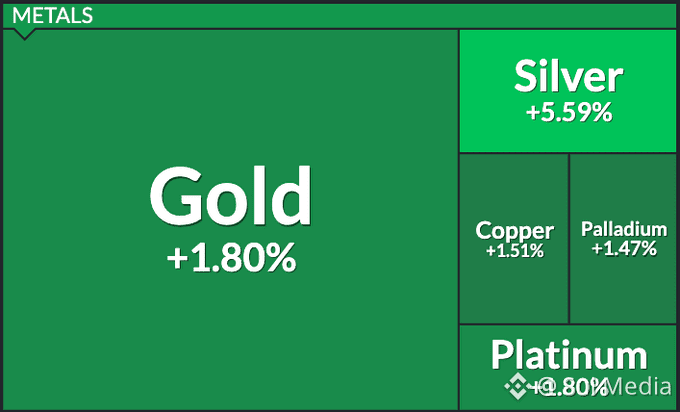Click empty strip right of METALS title

pos(382,16)
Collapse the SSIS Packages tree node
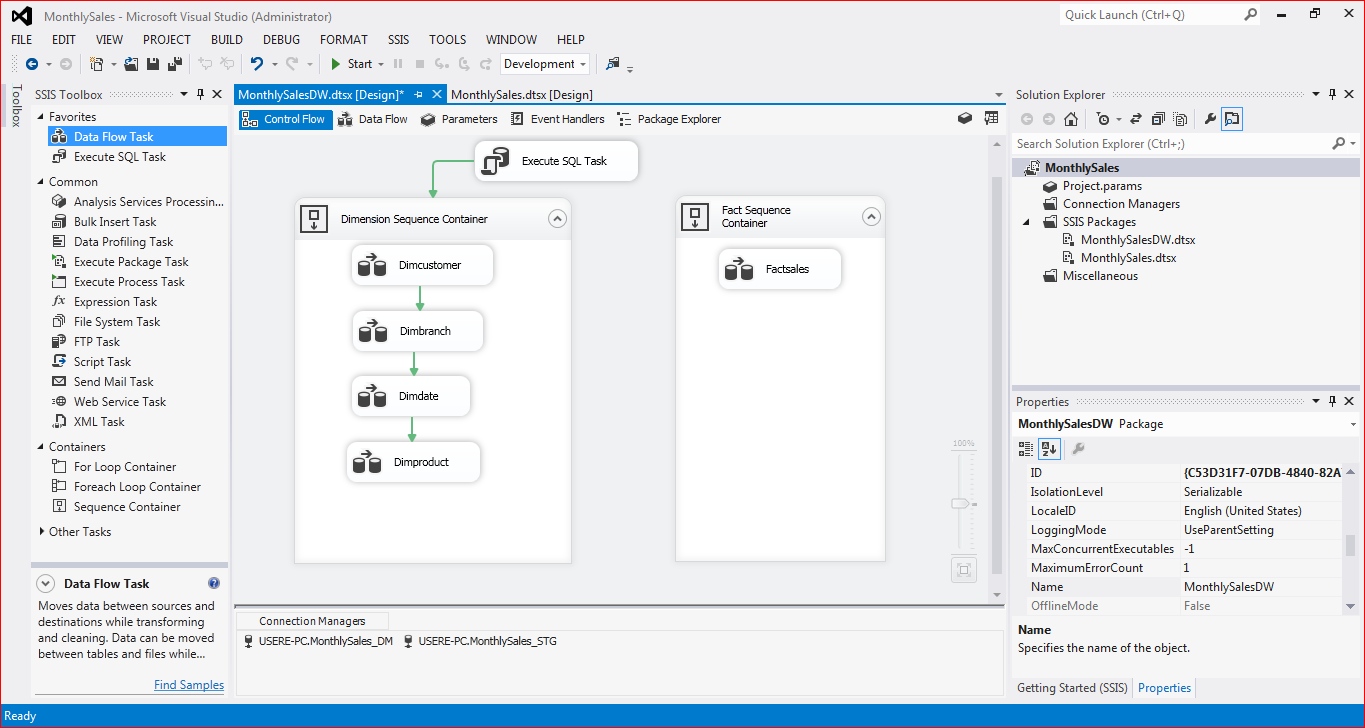 pyautogui.click(x=1024, y=221)
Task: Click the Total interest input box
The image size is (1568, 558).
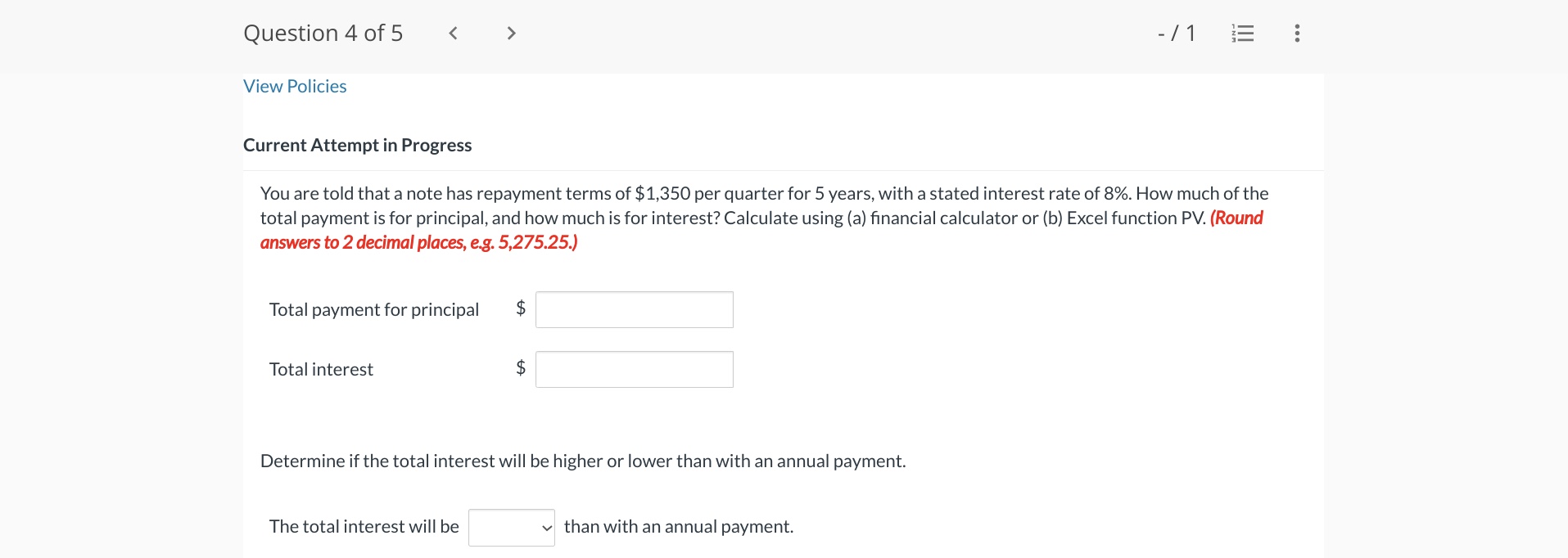Action: tap(633, 369)
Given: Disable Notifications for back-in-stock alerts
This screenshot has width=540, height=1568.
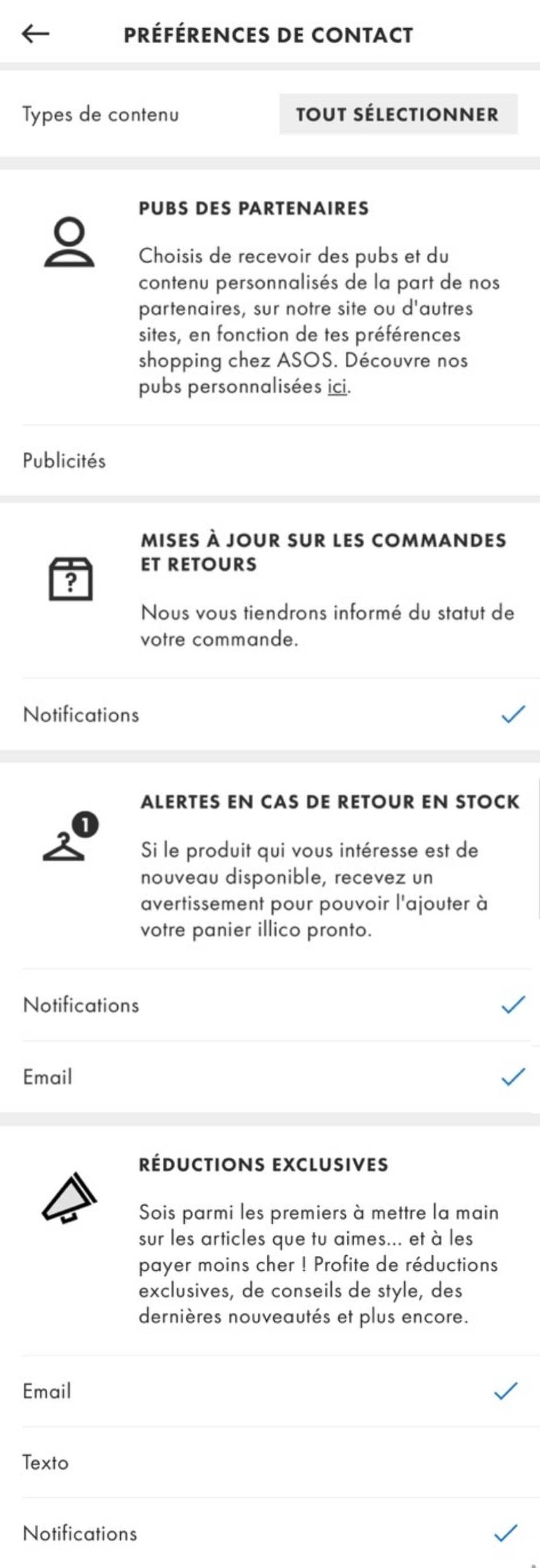Looking at the screenshot, I should 512,1005.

-------

— WORK INSTRUCTION —
With the pictures left out, give again exactly the lines from the one with "Given: Disable Notifications" through the end of the data, both included.

— RESPONSE TO THIS TASK —
Given: Disable Notifications for back-in-stock alerts
This screenshot has width=540, height=1568.
Looking at the screenshot, I should 512,1005.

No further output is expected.